Take a look at this. Today is the last day for submission I liked the ebb and flow of the tension and the very subtle explanation of why it was so, nice bit o writin' Sarah.

Sarah Hina said...

Steve, thanks for pointing out all the chaotic pushes and pulls in the piece. I liked playing with the idea of fate/control, too.

I should do more of these. Yer right. (Don't let it go to your head.)


Mark, wow, thanks for that link. I might throw something out there.

It's really good to see you here. I always appreciate your thoughts.

Charles Gramlich said...

Dynamite from start to finishing. Wow, you know how to hook a reader.

Rick said...

You know, you just have to submit to White Cat Magazine. Really. We actually pay writers!

Sarah Hina said...

Charles, that means a lot to me. Thank you.

Rick, I'm so lazy about submitting! Maybe that'll be my New Year's Resolution. :)

I sincerely appreciate the invitation.

Aniket Thakkar said...

This is what happens when people who love Before Sunrise/Before Sunset write a heart-breaking piece.

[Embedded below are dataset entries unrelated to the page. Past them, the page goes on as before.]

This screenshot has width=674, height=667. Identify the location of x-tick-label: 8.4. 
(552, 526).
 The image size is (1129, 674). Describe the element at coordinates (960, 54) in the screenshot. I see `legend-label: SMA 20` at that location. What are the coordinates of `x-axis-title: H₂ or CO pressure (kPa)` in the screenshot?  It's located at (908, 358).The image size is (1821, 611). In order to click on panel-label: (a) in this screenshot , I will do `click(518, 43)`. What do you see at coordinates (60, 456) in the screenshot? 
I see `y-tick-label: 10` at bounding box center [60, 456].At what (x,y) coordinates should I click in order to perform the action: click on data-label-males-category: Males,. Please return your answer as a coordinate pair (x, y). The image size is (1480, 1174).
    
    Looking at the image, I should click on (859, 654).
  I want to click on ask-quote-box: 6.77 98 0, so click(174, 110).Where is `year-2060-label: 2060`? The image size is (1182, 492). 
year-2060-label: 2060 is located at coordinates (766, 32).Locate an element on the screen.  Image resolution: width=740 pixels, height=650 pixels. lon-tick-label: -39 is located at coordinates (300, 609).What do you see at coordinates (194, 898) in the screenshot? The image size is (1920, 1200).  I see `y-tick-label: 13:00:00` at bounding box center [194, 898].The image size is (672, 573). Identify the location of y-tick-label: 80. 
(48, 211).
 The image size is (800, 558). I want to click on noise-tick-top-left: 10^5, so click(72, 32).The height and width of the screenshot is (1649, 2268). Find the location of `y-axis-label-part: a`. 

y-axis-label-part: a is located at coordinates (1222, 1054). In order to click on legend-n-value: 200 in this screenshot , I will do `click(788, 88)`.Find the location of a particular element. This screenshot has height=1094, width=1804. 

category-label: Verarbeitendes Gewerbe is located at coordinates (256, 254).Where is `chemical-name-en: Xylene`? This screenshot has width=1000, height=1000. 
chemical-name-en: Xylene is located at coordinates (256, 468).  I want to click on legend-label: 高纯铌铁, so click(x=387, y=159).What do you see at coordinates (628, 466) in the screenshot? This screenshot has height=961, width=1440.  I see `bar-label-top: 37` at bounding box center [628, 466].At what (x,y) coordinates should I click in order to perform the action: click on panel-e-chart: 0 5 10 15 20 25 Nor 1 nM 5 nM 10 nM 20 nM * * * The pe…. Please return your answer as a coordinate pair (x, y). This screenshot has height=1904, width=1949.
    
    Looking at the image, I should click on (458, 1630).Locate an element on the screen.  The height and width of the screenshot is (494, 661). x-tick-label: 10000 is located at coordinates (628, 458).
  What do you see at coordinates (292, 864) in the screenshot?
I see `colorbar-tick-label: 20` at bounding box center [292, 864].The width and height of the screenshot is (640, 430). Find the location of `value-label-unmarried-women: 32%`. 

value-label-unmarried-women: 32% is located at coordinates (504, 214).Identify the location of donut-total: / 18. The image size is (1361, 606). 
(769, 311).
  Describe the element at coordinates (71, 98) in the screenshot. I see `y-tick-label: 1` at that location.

I'm guessing we'll have to wait another 10 yrs to know what happens next? Did she write 'I'm with Stephen'?

"Her foot pushed a nonexistent pedal." --- I sooo know this feeling. I didn't get to say what I wanted to say though. And I'm not sure if it was a bad thing.

I'm glad you wrote this. You should go out more. :)

Sarah Hina said...

Aniket, it's a little scary because I haven't been having as many story ideas come to me lately. Some of that is the novel, a lot of that is the busyness of the kids' schedules lately, but a good chunk of it is that I haven't been open to the notion. I've become complacent. Throwing a vignette up here makes me realize how much I've missed the thrill of writing something fully realized in a short amount of time.

Truthfully? I think she wrote, "I love you." Or "I'm sorry." Or "I wish..." But she firmly believes the story's better without our knowing. ;)

Catherine Vibert said...

oh, I"m sitting here reading this, my hands cupping my face as my head draws closer and closer to the screen in the shortening string of connection she is feeling with this Christopher person. Gripping! Just wow on the tension factor.

laughingwolf said...

sarah... i'm speechless... it's that good!

more... please?

[cat, thx for posting it on +!]

[sarah, i'm putting it on my fb page]

Sarah Hina said...

Wow, Cat, I'm amazed it affected you that much. Thank you.

AND thanks for sharing the story on G+: it was a wonderful, belated Christmas gift to see a new batch of readers hop over here tonight! :)


Tony, it's great to see you stop by! And I'm honored that you're linking to it from FB. Thanks!

Catherine Vibert said...

I only wish you'd use the notify feature when you post these on G+ because I just don't always see stuff right away otherwise. :-( Sorry it took me so long to get here for this and your poem.

Sarah Hina said...

No need to apologize, Cat! I probably should use the G+ feature: I just don't want people feeling obligated to check something out.